Biphasic actions of the benzodiazepine receptor inverse agonist RU34347 in the rat cerebellar slice.

We have characterised the biphasic response of the benzodiazepine receptor inverse agonist RU34347 in the rat cerebellar slice preparation using extracellular electrophysiological recordings from Purkinje cells. RU34347 (10 fM-10 nM) produced an increase in GABA(A)-mediated inhibition at between 10 fM and 10 nM, a response normally associated with benzodiazepine agonists. This response was biphasic, being dose dependent between 10 fM and the peak effect at 10 pM, and inversely related to concentration between 100 pM and 10 nM. Associated with this increase in inhibition was a decrease in firing rate, also showing a biphasic concentration-response relationship.
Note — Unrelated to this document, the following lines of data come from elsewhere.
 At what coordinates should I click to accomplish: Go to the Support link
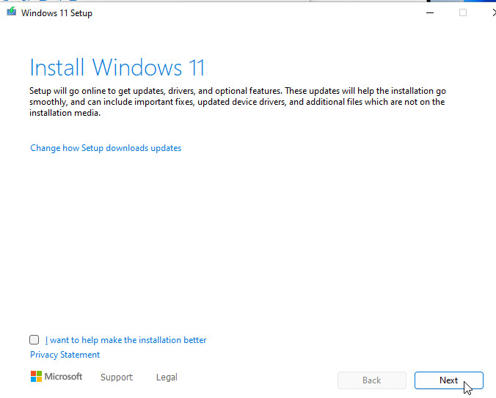(117, 377)
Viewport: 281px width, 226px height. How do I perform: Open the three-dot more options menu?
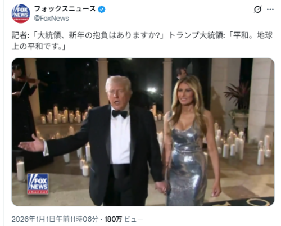tap(270, 10)
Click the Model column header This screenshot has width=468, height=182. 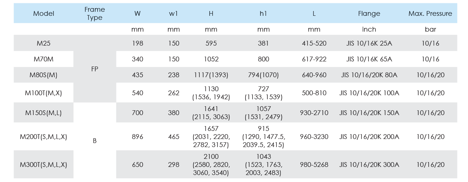pyautogui.click(x=43, y=14)
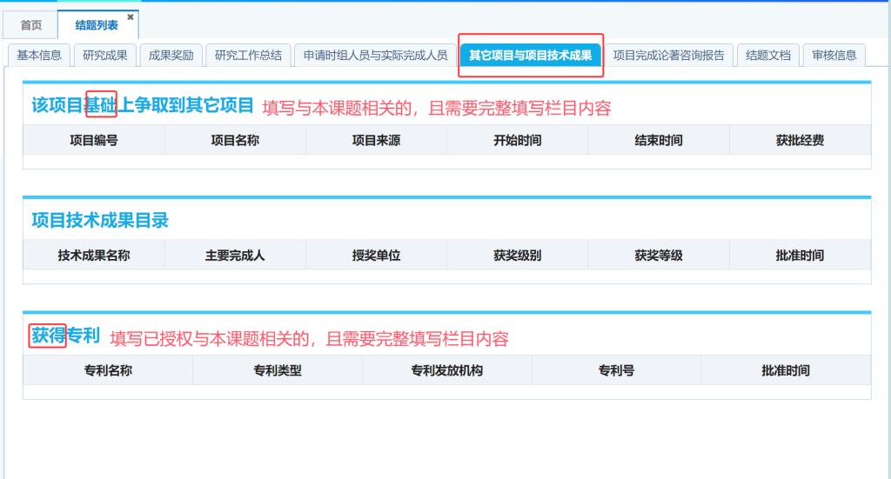
Task: Open the 基本信息 tab
Action: (x=39, y=55)
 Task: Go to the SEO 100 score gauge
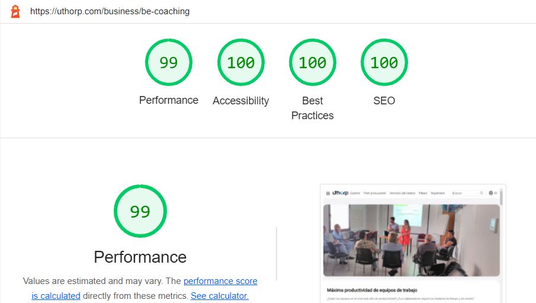pos(384,62)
The agonist-like response was composed of two elements, an initial increase occurring after 5 min followed by a slow decline over the next 20 min. This second, declining, phase was more evident at higher concentrations of RU34347. The peak effect seen at 10 pM was fully antagonised by 1 microM flumazenil, a benzodiazepine receptor antagonist. This concentration of flumazenil also antagonised the decrease in firing rate induced by 10 pM RU34347. The response to 10 nM RU34347 was further characterised since the largest second phase decline was demonstrated at this concentration. 10 nM flumazenil fully antagonised the second, declining, phase of the response, but not the magnitude of the initial increase. A partial antagonism of the peak effect was seen with 1 microM flumazenil, and a full antagonism at 10 microM flumazenil. This effect was similar to that observed with Ro15-4513 in a previous study. Therefore, we investigated the binding of RU34347 to diazepam-insensitive benzodiazepine receptors. [3H]Ro15-4513 was displaced by Ro15-4513, flumazenil and Ro19-4603, but not by RU34347. Therefore, although the electrophysiological data correlate well with that previously reported for Ro15-4513, RU34347 does not displace Ro15-4513 binding at the diazepam-insensitive benzodiazepine receptor. Therefore, either both ligands bind to complimentary sites on the same receptor complex, or both induce a similar physiological response through an action on different receptors.